--- Task requirements ---
Present each line of the data below as an item in a numbered list, leaving out any blank lines.

[start]

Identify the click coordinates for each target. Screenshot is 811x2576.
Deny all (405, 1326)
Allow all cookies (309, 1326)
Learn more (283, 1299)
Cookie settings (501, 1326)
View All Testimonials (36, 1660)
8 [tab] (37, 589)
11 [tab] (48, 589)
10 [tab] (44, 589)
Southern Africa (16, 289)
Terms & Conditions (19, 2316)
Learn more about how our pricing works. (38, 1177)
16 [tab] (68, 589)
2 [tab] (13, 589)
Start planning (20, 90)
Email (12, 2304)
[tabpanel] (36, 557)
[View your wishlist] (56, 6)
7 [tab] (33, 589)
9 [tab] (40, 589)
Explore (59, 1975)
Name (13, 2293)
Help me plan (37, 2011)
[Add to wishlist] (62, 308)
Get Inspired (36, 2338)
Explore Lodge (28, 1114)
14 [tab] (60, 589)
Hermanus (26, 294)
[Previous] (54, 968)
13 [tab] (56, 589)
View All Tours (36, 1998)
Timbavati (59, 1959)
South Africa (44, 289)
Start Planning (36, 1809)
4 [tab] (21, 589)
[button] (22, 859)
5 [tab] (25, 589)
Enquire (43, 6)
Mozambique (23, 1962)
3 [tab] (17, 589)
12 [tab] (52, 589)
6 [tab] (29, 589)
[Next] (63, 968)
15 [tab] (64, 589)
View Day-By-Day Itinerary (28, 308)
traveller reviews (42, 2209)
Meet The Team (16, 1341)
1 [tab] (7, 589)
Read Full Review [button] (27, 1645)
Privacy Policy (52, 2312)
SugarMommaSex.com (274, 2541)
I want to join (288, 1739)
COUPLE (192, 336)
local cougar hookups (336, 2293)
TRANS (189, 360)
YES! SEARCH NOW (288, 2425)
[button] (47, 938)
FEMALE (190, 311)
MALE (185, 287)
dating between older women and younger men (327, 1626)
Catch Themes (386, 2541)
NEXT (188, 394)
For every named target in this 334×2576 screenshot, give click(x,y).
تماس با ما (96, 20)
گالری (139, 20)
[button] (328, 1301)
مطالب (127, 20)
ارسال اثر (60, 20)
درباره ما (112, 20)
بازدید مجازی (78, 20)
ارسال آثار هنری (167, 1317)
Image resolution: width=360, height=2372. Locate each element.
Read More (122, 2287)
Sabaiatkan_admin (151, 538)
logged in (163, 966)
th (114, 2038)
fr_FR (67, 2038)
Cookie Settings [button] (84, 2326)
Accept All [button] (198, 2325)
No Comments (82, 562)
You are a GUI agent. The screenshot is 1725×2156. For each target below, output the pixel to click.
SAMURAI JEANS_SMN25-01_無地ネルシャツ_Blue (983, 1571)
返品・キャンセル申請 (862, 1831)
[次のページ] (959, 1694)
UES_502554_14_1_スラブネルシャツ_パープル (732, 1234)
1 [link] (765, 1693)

[end]

--- Exercise result ---
1. Identify the click coordinates for each target. Screenshot is 811x2576.
2. Deny all (405, 1326)
3. Allow all cookies (309, 1326)
4. Learn more (283, 1299)
5. Cookie settings (501, 1326)
6. View All Testimonials (36, 1660)
7. 8 [tab] (37, 589)
8. 11 [tab] (48, 589)
9. 10 [tab] (44, 589)
10. Southern Africa (16, 289)
11. Terms & Conditions (19, 2316)
12. Learn more about how our pricing works. (38, 1177)
13. 16 [tab] (68, 589)
14. 2 [tab] (13, 589)
15. Start planning (20, 90)
16. Email (12, 2304)
17. [tabpanel] (36, 557)
18. [View your wishlist] (56, 6)
19. 7 [tab] (33, 589)
20. 9 [tab] (40, 589)
21. Explore (59, 1975)
22. Name (13, 2293)
23. Help me plan (37, 2011)
24. [Add to wishlist] (62, 308)
25. Get Inspired (36, 2338)
26. Explore Lodge (28, 1114)
27. 14 [tab] (60, 589)
28. Hermanus (26, 294)
29. [Previous] (54, 968)
30. 13 [tab] (56, 589)
31. View All Tours (36, 1998)
32. Timbavati (59, 1959)
33. South Africa (44, 289)
34. Start Planning (36, 1809)
35. 4 [tab] (21, 589)
36. [button] (22, 859)
37. 5 [tab] (25, 589)
38. Enquire (43, 6)
39. Mozambique (23, 1962)
40. 3 [tab] (17, 589)
41. 12 [tab] (52, 589)
42. 6 [tab] (29, 589)
43. [Next] (63, 968)
44. 15 [tab] (64, 589)
45. View Day-By-Day Itinerary (28, 308)
46. traveller reviews (42, 2209)
47. Meet The Team (16, 1341)
48. 1 [tab] (7, 589)
49. Read Full Review [button] (27, 1645)
50. Privacy Policy (52, 2312)
51. SugarMommaSex.com (274, 2541)
52. I want to join (288, 1739)
53. COUPLE (192, 336)
54. local cougar hookups (336, 2293)
55. TRANS (189, 360)
56. YES! SEARCH NOW (288, 2425)
57. [button] (47, 938)
58. FEMALE (190, 311)
59. MALE (185, 287)
60. dating between older women and younger men (327, 1626)
61. Catch Themes (386, 2541)
62. NEXT (188, 394)
63. For every named target in this 334×2576 screenshot, give click(x,y).
64. تماس با ما (96, 20)
65. گالری (139, 20)
66. [button] (328, 1301)
67. مطالب (127, 20)
68. ارسال اثر (60, 20)
69. درباره ما (112, 20)
70. بازدید مجازی (78, 20)
71. ارسال آثار هنری (167, 1317)
72. Image resolution: width=360, height=2372. Locate each element.
73. Read More (122, 2287)
74. Sabaiatkan_admin (151, 538)
75. logged in (163, 966)
76. th (114, 2038)
77. fr_FR (67, 2038)
78. Cookie Settings [button] (84, 2326)
79. Accept All [button] (198, 2325)
80. No Comments (82, 562)
81. You are a GUI agent. The screenshot is 1725×2156. For each target below, output the pixel to click.
82. SAMURAI JEANS_SMN25-01_無地ネルシャツ_Blue (983, 1571)
83. 返品・キャンセル申請 (862, 1831)
84. [次のページ] (959, 1694)
85. UES_502554_14_1_スラブネルシャツ_パープル (732, 1234)
86. 1 [link] (765, 1693)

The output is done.